Johnson: I swim, and have been swimming since I was about 4 years old. I’ve swum for two clubs over the last eight years, and I also voluntarily teach children aged 7-10, recently qualifying as an instructor. I live next to a canal, so my parents thought it’d be a good idea for me to learn to swim in case I ever fell in!
Chow: What has kept you involved in swimming for so long?
Johnson: I’m not entirely sure, but deciding to change to my current club was probably the best decision of my life where I’ve made some of my best friends. I have times for each stroke and distance, and I love the satisfaction of beating personal bests. It’s a complete workout, puts little strain on your body and is great for endurance, stamina and determination. Given that it’s a pretty solitary sport, the mental benefits are great as well – willpower, concentration, fighting boredom – things applicable to life outside sport.
Chow: It’s the most popular sport in the country, but according to a BBC report, Sport England says there has been a drop in swimming participation by 245,000 people in 2014-15. Why do you think this is?

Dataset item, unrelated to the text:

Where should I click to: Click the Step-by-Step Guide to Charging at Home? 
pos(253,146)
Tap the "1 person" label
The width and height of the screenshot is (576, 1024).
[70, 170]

Johnson: Swimming is the “most popular” sport because it is compulsory to a certain level of competency, so participation is naturally high. Unfortunately the cost of pools to councils and schools is extremely high, incurring a greater cost to participants. A Telegraph report in June says that swimming has shown the worst decline of any sport – it’s lost around 729,000 participants in ten years. This can only be explained through pool closures, which are in the 100s every year. It’s easier to find a football pitch, tennis court or gym than a pool because they’re uncommon, incurring greater travel time and costs.

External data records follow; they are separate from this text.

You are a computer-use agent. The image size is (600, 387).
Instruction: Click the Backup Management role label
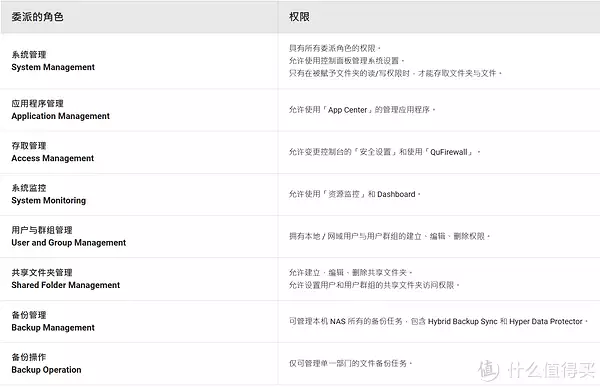click(x=53, y=327)
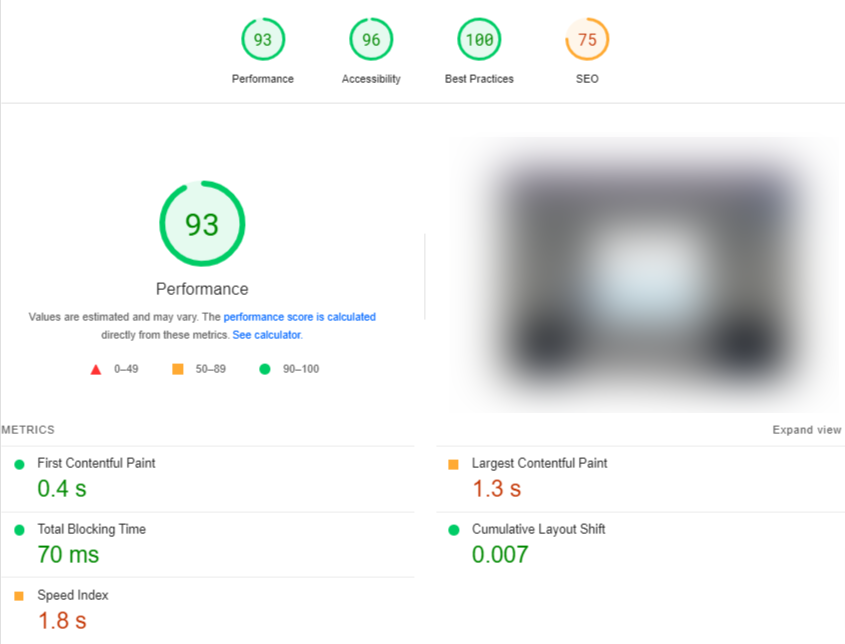Expand the Largest Contentful Paint metric
This screenshot has height=644, width=845.
tap(539, 463)
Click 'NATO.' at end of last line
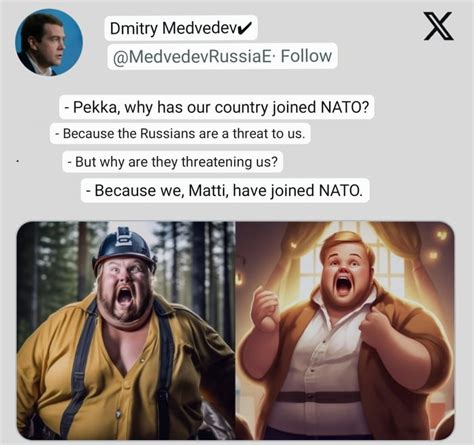Image resolution: width=474 pixels, height=445 pixels. click(340, 191)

Chow: Do you think there is anything you can do personally to increase participation in swimming? And what can people do at other levels of the sport to do likewise?
Johnson: It’s difficult for me to recruit people to swimming. Although I feel it’s my responsibility as a coach to enthuse younger swimmers and encourage them to continue swimming beyond the basic level, at the end of the day enjoyment precedes continuation. Maybe the sport can instil more fun-based pool activities at younger ages to simply increase enjoyment whilst teaching the most basic skills. The sport in general also needs more advertising. Swimming is seen by a lot of people as a necessary life skill that has to be learnt, which removes the idea that it can be a form of relaxation.
Chow: I started swimming from an early age but dropped it in favour of football and cricket. Do you think kids find other sports more attractive for one reason or another?
Johnson: Absolutely. I think part of it’s the social aspect – when you go to swimming lessons, you’re just swimming and you don’t get the chance to interact with others. It’s very solitary, whereas cricket, football and rugby instil a team mentality. Again, swimming is almost compulsory, making it less enjoyable for people to have to turn out regularly without the desire to do so. Even swimming with friends isn’t the same as you’re still immersed in the water with little time to speak. It’s very self-driven – you’re competing against yourself. Maybe they can incorporate more of a team atmosphere into it by doing more relays and purposeful team activities.
Chow: There has been a decline of 200,000 participants in all sports for the past two years. Do you think technology is changing the way young people interact with each other?
Johnson: I think it’s a broader issue with technology because you don’t have to go out somewhere to play a sport in order to talk to friends. You can do all that on your phone, whereas in the past, sport has been a way into social activity. Nowadays we simply see it as “keeping fit”, which isn’t nearly as fun as social interaction.
Chow: Do you think that in the modern day there is a much bigger focus on academia, and that schools ought to encourage greater sport participation to provide a better work-life balance, given that sports have a positive effect on mental health and can develop skills that can’t be developed in the classroom?
Johnson: The work-life balance that may be beneficial in later life has no tangible effect on academic achievement. I think schools are less inclined to focus on sport linked to academic success over teaching hours for core subjects. The only thing is that the effect of sport isn’t measurable. I can’t overstate the importance of sport in relaxation, stress relief and the mental attributes that it builds which are all applicable to revision, exams and focusing on a target. In sport you’re gaining a wider range of experiences that are more applicable after school.
Chow: Do you think the success of the national teams in sports affects how many people go on to take up a particular sport?
Johnson: A lot is said about the ‘legacy’ of the 2012 London Olympics, however in some of the sports that Britain excelled in, funding was cut after that, impacting involvement at entry level. In swimming, the number of pools is declining, so people may be interested in getting involved with swimming, but don’t have a nearby facility for them to go to. For cricket, football and rugby the equipment required to play casually are very low-cost. With more specialist sports, the government has to provide the funding or bursaries to support people into taking the sport more seriously (and hopefully to work towards national success).